How to Make “Cowboy Coffee”

Many of us like a good cup of coffee when we’re camping in the morning, if not to wake us up, then as a nice morning ritual we look forward to. You can just take a few moments, get your thoughts together, maybe watch the sun rise, or just look at the landscape as it wakes up to a new day.

Instant coffees are convenient, but they don’t have that “good coffee” taste. For me, dunking one of those coffee tea bags takes something away from the experience, and I refuse to lug a percolator with all of the filters and loose innards it requires into the woods. So . . . what would John Wayne do?

Well, pilgrim . . . he’d make a pot of “cowboy coffee”! It tastes good, smells even better, and you feel rugged making it. Here how to do it:

  1. Bring one quart (32 oz.) of water to a boil in an enamel coffee pot with a spout (or a pan, if that’s all you have).
  2. Add 3/4 cup (6 oz.) of ground coffee. That’s 3 tablespoons (1.5 oz.) ground coffee per 8 oz. cup. (Weaker coffee = 2 tablespoons or 1 oz. of ground coffee per 8 oz. cup.)
  3. Return to heat and bring to a boil.
  4. Immediately remove from heat and throw a cold rock (about the size of a walnut) in the pot.
  5. Put the lid on the pot.
  6. Wait until the grounds sink (approximately 5 minutes).

The cold rock will provide somewhat of a thermal shock to the water, and most of the coffee grounds will fall to the bottom of the pot. There may be a few “floaters,” but the majority will be at the bottom. You’ll need to take coffee with you on your trip. If you’re “bare bones primitive,” just take coffee beans and grind them between two rocks until they’re finely ground.

But for those of us who want a little more convenience, you can take the coffee already ground. The finer the grind, the faster the flavor will be extracted from the coffee and the easier the grounds will sink to the bottom of the pot after removing the pot from the heat. A coarse grind reduces the chance of over-extraction and bitterness, but you may have a few more floating coffee grounds in the pot.

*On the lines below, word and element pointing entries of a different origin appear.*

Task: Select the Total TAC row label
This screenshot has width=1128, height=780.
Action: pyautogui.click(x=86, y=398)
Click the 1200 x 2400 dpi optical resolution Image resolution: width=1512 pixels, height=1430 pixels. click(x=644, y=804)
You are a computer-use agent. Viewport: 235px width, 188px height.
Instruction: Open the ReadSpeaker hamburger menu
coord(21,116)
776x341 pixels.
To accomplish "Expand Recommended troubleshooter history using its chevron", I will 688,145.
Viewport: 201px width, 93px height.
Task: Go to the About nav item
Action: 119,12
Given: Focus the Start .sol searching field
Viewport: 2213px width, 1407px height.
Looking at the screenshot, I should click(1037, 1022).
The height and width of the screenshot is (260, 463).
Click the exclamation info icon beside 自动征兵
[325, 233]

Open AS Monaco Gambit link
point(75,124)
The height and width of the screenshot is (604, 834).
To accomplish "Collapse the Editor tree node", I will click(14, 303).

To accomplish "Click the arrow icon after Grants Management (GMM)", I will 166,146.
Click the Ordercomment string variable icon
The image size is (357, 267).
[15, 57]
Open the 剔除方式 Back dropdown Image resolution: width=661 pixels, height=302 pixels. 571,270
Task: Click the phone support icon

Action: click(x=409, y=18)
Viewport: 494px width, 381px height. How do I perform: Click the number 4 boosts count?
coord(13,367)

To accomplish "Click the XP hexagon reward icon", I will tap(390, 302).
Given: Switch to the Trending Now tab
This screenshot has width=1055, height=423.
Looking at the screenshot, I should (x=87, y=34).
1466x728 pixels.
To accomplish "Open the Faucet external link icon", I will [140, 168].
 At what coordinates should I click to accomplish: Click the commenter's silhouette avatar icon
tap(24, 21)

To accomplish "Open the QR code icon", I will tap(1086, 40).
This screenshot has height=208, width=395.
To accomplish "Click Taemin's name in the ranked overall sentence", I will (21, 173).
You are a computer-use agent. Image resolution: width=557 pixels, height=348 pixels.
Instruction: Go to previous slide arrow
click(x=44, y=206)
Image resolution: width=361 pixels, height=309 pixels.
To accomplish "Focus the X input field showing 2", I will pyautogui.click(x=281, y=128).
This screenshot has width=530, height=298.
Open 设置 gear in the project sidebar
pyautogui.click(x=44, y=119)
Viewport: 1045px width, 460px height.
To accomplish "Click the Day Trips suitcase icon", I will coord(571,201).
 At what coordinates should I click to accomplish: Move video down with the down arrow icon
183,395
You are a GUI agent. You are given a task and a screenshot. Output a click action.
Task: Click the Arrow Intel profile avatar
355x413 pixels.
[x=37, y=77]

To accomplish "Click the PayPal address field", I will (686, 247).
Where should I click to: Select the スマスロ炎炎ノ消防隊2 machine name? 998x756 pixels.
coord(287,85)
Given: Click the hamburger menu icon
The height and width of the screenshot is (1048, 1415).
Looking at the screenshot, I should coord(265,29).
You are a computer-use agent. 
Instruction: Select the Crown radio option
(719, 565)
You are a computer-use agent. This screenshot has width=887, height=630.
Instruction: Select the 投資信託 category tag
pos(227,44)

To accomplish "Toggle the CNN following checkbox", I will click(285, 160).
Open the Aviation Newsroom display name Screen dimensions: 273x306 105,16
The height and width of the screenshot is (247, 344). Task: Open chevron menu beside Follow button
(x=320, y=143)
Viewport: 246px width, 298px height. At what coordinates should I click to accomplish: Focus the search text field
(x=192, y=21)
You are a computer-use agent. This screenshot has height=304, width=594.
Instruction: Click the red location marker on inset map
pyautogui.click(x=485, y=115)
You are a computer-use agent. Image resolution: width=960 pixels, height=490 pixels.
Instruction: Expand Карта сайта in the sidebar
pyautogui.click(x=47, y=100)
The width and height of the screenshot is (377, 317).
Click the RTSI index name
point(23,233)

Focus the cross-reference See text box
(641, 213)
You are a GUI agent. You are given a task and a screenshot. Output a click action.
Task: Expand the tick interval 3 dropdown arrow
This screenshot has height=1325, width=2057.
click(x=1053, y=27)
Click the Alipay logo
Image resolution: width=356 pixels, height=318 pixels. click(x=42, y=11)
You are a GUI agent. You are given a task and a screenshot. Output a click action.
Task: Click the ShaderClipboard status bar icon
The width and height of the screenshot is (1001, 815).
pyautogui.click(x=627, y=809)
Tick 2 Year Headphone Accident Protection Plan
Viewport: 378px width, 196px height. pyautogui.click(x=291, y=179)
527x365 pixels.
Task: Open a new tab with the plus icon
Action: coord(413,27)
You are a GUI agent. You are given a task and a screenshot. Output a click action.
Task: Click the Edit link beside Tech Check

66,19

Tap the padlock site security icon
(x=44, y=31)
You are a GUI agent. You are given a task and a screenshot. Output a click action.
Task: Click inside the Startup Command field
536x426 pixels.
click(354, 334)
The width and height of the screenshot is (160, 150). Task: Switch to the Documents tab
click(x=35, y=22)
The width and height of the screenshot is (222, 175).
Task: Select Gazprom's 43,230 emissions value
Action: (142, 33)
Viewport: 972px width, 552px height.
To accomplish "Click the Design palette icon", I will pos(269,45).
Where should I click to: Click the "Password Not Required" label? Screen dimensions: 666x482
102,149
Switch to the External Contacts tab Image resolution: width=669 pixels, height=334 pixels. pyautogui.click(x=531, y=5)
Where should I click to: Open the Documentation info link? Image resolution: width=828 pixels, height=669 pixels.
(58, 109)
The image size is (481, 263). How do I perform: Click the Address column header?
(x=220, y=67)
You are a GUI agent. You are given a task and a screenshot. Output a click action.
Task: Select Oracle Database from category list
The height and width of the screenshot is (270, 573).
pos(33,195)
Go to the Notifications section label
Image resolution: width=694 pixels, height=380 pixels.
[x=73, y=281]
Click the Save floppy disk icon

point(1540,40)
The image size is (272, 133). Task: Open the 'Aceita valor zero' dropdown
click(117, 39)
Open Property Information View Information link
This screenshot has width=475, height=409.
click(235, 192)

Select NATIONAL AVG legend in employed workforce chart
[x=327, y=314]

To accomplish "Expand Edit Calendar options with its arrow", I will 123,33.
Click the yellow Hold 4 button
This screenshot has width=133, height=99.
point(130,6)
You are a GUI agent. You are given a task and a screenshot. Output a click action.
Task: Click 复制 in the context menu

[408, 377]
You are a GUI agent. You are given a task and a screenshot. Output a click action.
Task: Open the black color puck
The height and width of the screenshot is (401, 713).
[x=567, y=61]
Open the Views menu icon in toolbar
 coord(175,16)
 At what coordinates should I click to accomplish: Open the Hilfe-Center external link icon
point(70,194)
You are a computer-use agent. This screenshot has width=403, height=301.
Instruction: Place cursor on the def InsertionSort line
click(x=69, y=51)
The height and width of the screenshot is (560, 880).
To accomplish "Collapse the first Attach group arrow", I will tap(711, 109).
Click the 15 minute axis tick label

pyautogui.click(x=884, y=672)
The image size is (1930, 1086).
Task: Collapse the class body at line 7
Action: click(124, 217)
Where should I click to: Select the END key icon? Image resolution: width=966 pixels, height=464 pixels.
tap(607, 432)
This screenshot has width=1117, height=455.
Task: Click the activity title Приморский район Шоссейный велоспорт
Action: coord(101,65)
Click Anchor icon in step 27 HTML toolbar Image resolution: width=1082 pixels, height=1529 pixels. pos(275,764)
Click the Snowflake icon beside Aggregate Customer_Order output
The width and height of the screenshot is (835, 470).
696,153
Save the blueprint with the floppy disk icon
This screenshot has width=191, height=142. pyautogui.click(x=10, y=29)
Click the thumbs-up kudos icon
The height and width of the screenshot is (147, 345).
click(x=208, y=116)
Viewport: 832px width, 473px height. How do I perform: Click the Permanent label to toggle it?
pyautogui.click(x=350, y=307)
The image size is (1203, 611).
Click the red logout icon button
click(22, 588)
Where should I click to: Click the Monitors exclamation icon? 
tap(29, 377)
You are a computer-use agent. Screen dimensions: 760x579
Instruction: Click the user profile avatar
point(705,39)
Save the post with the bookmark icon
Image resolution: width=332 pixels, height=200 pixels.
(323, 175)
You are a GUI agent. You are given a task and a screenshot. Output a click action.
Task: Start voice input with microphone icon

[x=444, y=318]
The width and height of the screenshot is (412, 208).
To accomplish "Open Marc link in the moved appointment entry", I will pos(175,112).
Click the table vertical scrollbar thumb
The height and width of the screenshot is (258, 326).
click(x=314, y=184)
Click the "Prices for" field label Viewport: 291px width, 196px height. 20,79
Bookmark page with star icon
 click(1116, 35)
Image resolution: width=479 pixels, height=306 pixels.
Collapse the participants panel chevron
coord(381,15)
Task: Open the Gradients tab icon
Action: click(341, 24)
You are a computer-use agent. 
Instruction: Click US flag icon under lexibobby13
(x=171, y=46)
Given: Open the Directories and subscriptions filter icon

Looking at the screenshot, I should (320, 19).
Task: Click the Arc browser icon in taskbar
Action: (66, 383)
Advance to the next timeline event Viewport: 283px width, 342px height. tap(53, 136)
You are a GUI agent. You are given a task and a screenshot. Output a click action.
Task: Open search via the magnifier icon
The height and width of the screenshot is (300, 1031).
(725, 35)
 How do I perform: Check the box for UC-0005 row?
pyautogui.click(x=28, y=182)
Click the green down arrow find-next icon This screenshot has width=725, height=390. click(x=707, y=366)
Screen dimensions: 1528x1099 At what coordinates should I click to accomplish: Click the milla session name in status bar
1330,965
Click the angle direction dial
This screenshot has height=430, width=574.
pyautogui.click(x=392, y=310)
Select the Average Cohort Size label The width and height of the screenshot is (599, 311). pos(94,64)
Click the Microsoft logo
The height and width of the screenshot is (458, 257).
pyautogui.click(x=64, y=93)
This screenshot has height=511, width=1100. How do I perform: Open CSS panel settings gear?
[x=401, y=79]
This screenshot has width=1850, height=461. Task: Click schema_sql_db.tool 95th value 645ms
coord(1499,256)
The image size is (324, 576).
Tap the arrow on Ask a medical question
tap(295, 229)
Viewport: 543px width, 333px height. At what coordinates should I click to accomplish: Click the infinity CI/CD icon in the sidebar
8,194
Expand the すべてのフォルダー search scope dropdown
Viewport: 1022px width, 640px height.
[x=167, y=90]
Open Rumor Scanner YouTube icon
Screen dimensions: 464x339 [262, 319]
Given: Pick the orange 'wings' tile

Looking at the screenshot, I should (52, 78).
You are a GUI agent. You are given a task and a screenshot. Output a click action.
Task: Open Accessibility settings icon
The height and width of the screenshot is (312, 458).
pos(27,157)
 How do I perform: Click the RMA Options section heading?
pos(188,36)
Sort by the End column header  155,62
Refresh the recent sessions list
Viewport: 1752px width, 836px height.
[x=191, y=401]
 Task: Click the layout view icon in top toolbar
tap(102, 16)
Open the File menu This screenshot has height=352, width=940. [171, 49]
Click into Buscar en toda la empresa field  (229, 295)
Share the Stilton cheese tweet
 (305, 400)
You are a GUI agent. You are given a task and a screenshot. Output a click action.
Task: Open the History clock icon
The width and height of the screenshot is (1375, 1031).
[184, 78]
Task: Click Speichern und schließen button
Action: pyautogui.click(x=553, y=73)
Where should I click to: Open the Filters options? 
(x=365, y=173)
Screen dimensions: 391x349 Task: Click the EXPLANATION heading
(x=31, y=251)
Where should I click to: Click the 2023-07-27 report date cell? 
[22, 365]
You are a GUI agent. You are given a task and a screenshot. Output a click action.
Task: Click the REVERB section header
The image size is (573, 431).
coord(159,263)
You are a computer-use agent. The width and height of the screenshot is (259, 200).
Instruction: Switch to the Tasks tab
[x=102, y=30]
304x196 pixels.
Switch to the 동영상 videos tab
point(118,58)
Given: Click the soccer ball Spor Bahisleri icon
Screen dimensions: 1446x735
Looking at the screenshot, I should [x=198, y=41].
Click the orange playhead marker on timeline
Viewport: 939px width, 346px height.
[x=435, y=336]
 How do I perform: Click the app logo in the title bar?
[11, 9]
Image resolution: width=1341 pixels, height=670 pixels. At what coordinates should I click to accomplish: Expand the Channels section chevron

There are a few tricks for keeping your coffee warm, too. One trick is to NOT keep it on the heat, since that will make it bitter. Placing the pot on the ground and wrapping a jacket or towel around it is a much better option. This is because the pot will warm up the ground under it and the jacket will eliminate any convection heat loss and provide insulation to keep the heat in. The more air circulating around the pot, the more quickly your coffee will get cold.

Another trick is to keep the grounds on the bottom. Try not to move the pot around too much. For your second cup of coffee, move the cup to the pot and slowly tip the pot to fill your cup, barely lifting the pot. If you can, set your pot down on non-level ground so that one side is lower than the other (and the ground will not be evenly settling across the bottom). The thicker accumulation of grounds on one side of the bottom of the pot will tend to hold together there if you do accidentally shake the pot a little.

So there’s your “cowboy coffee,” pilgrim. The Duke would be proud!